Unbelievable. If I dared roll my eyes during an interaction with a client, my eyes should have been doing cartwheels during the intake history I was noting on the chart.
My patient, an African Grey Parrot named Joe, was lying face down in his carrier, his beautiful red tail inelegantly dragging in the muck and mire. I was afraid to handle him, for fear it would push him over the brink. As I stalled for time I observed him from a safe distance, thoughts milling through my head. It creates a poor first impression when you touch your patient and he falls over dead.
The question I’d just asked was about his preferred foods. I was secretly hoping to hear that he ate a sunflower seed only diet, because this is the pinnacle of poor nutrition for the average parrot and was quite popular 30 years ago when most birds were imported and went through the rigors of quarantine stations before finding their way into homes. Thousands of parrots seemed to subsist on sunflower seed alone, whose nutritional value, though high in protein and fats, was loathsomely deficient in calcium and other life-sustaining vitamins and nutrients.
The secret card up my sleeve? African Grey parrots, both the Congo species and their smaller cousins the Tymneh, were unusually susceptible to severe sickness from hypocalcemia. In addition to building strong bones, calcium is needed for all muscle contractions, including the heart muscle, and low calcium led to seizures or tetany and cardiac arrest. The treatment was simply supplying calcium and a little vitamin D to the afflicted parrot and most would turn around. The stuff of miracles and who doesn’t want to see a miracle?

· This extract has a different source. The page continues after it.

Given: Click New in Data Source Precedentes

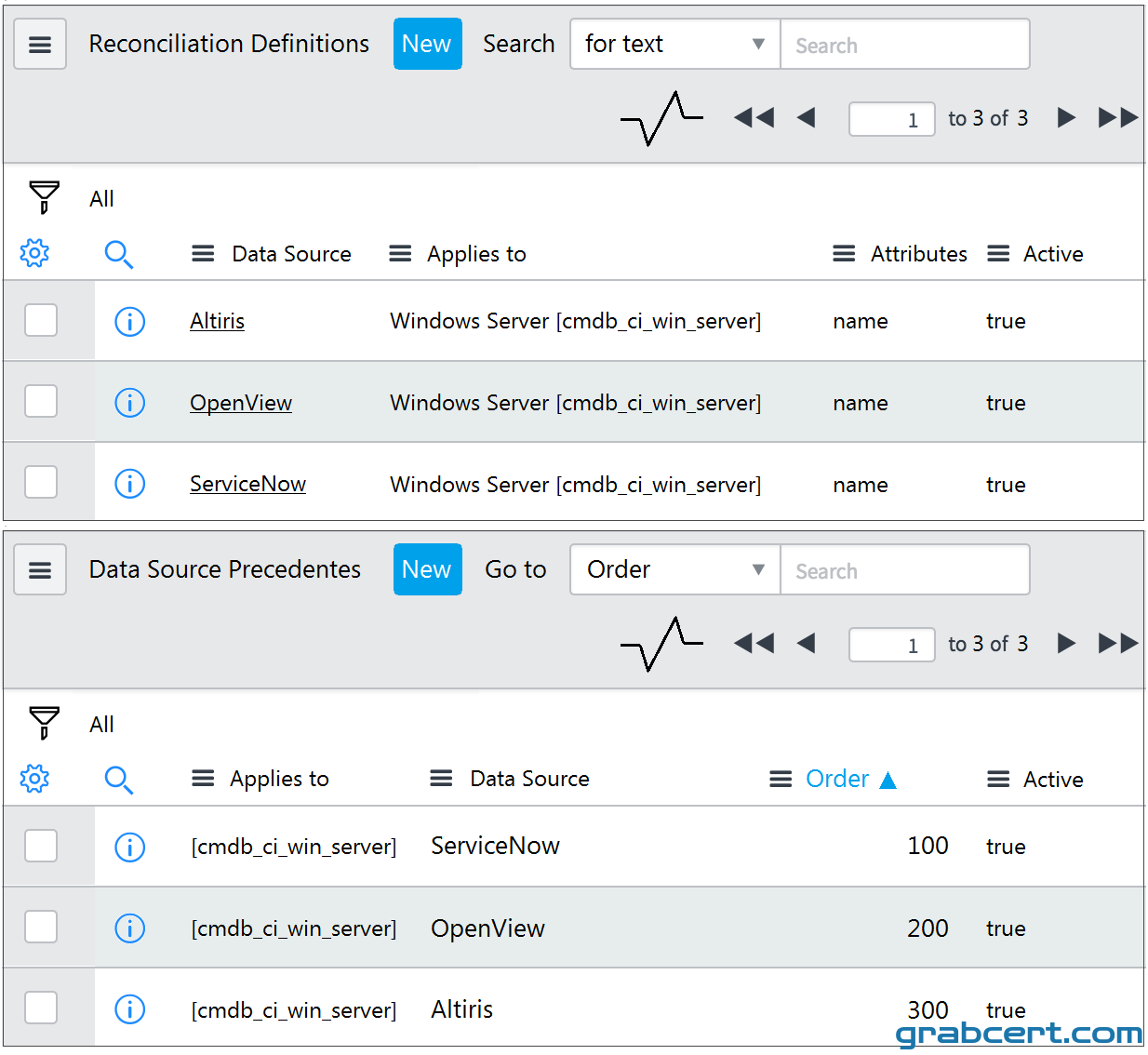Looking at the screenshot, I should (x=428, y=569).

But this woman! What was she saying? Forget seeds. Her bird subsisted on caramel corn? Peanut M&M’s? Pizza? Impossible that this bird could survive the high salts and fats and sugars of this diet! Let alone live to 42 years of age. But here he was. Although, as I knelt to get a closer view, one could not say that he was “living.” Not yet dead was more accurate. Gingerly I opened the cage door and slowly pulled him out. Joe didn’t move. I finally placed my stethoscope to his chest without disturbing his position on the towel. Oh dear. He had a heart murmur and his heart was beating very erratically. Cardiac arrhythmia. His abdomen bulged ominously. A tumor? The case was hopeless. The bird had never been to a veterinarian before and this was clearly too little, too late.
Which I tried to explain to his owner. We could do diagnostic tests, but he might die while we were trying to help him. The tests would be expensive and some would take a day or more to get results. I didn’t think he’d live long enough to find out what was killing him, let alone help him. I hate cases like this.
Joe’s owner requested that we proceed.
We placed him in an oxygen cage. Then, using gas anesthesia, we let him breathe himself into a state of non-painful peace and took x-rays, drew blood, obtained culture samples and tapped his abdomen (abdomenocentesis). No tumor. Joe appeared to be in congestive heart failure. What’s more, he woke up. I had given him several medications while he was still out and he remained on supplemental oxygen. Fast forward 24 hours. Joe is standing, a little wobbly, and has lost 50 grams of retained fluid overnight (10 percent of his entry weight). His blood calcium test is normal. Too weak to eat well on his own, we gavage fed him, using a tube to place baby mush directly into his crop. Fast forward 72 hours. Joe is talking, grooming himself and cracking seed. We take him off oxygen. On Day Five I sit down with his owner and explain that against all odds, her bird is adjusting well to oral medication and can go home. He will need medication the rest of his life. Given the seriousness of his condition, I tell her each day is a blessing. This is good enough for Joe and his owner.
We stayed in touch. Joe continued to improve. On Day 10 his owner happily reported that Joe was eating caramel corn again. Tongue-tied, I pulled back and stared at the phone. Not the goal I had in mind. I kept quiet. It’s been more than one month since I first met Joe. He is doing very well on his heart medications. I may start eating caramel corn myself.